Lastly, Plaintiff also argues that as an Ohio state court judge, Judge Bender lacks jurisdiction to issue a warrant for electronic data located in Overland Park, Kansas. The Court disagrees, as the Stored
Communications Act contemplates issuance of warrants for electronic communication outside of the issuing judge's geographic jurisdiction. See United States v. Ackies, 918 F.3d 190, 202 (1st Cir. 2019) (finding that "Congress was clear that it intends to allow [ ] courts to permit searches under section 2703 beyond the courts' usual geographical jurisdictions."). Judge Bender therefore did not lack jurisdiction to issue such a warrant.
Id. at *4.

{¶ 21} We note too that "[o]ther federal courts examining the issue of territorial jurisdiction have further found that the SCA authorizes state search warrants for out-of-state records even when the law of the state only provides state courts with authority to issue warrants within the state." United States v. Peterson, W.D. Missouri No. 22-00196-01-CR-W-DGK, 2023 WL 5920869, *6 (July 18, 2023), report and recommendation adopted, 2023 WL 5918310 (Sept. 11, 2023); see also United States v. Purcell, S.D.N.Y. No. 18cr81, 2018 WL 4378453, *6-7 (Sept. 13, 2018) ("In addition to federal courts, the SCA authorizes 'a court of general criminal jurisdiction of a State authorized by the law of that State to issue search warrants' to issue warrants for ESI [electronically stored information]. * * * Notably, the statute makes no distinction between the territorial reach of warrants issued by federal and state courts pursuant to its terms. Indeed, it would make little sense for the statute to require of state courts that which it does not require of federal courts-namely, that the ESI provider be within the ordinary territorial jurisdiction of the court issuing the warrant. Such a reading would defeat the entire purpose of the statute. * * * Again, the SCA offers no indication that state courts are more restricted in their territorial reach than federal courts when issuing warrants for ESI under § 2703(a). If the territorial restrictions in the Federal Rules of Criminal Procedure do not restrict the authorizations given by Congress in the SCA, then surely neither do parallel restrictions in state court rules and procedures.").

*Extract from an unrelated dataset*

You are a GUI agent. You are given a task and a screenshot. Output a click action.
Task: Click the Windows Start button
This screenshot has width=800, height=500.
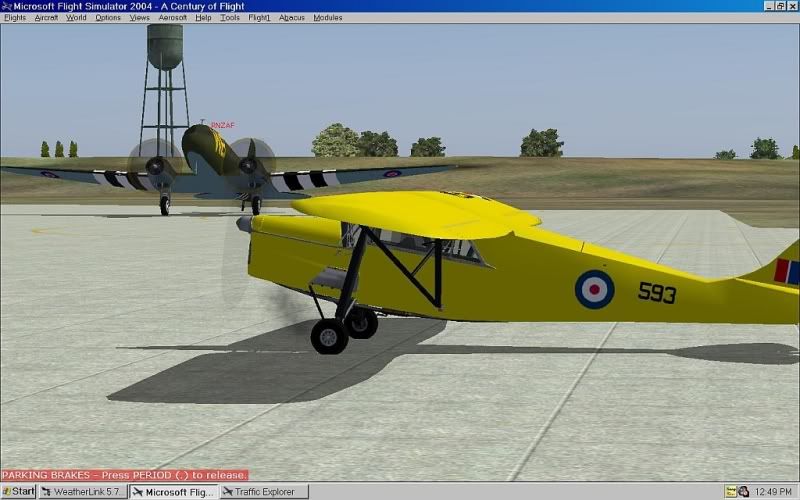point(18,491)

{¶ 22} In addition to its policy argument, the State cites State v. Hoskins, Tenn. Crim. App. No. E2020-00052-CCA-R3-CD, 2021 WL 2964331 (July 15, 2021), in which a Tennessee appellate court found a warrant for AT&T records in Florida valid because the Florida "address listed on the search warrant was simply a service address" and "the electronic records could be accessed in Knox County, Tennessee." Id. at *14. Here, however, Detective Hogue did not testify that Palm Beach was merely a "service address." She testified that the cell-phone data was stored there and AT&T retrieved the records there. As for the possibility that the data could have been accessed in Montgomery County, we considered and rejected that argument above.

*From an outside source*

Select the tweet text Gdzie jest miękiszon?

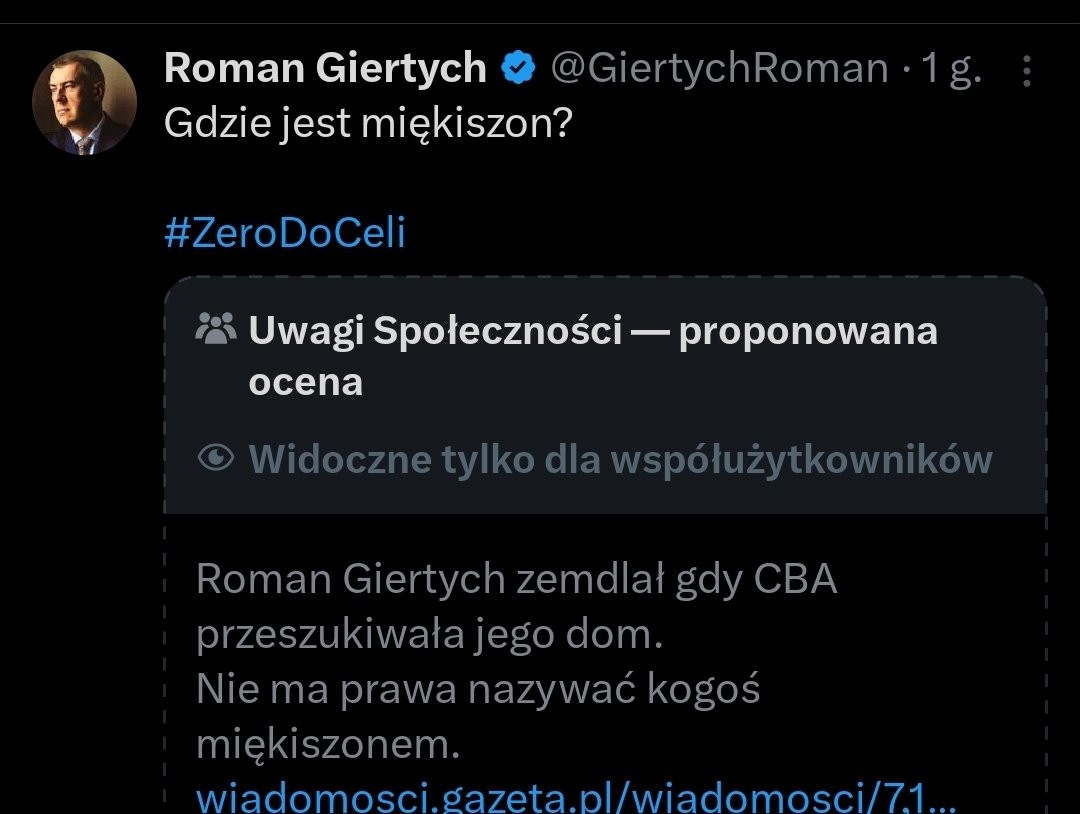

{¶ 23} The State also distinguishes this court's opinion in Jacob, 185 Ohio App.3d 408, 2009-Ohio-7048, 924 N.E.2d 410, which the trial court cited. In Jacob, a municipal court issued a search warrant to be executed at a home in California. The warrant, which was faxed to police in San Francisco, involved a search and seizure of evidence including collectible figurines. On appeal, the defendant argued for suppression of the evidence because (1) the Ohio municipal court lacked jurisdiction to issue a warrant to be executed in California and (2) the warrant was not supported by probable cause and the good-faith exception did not apply.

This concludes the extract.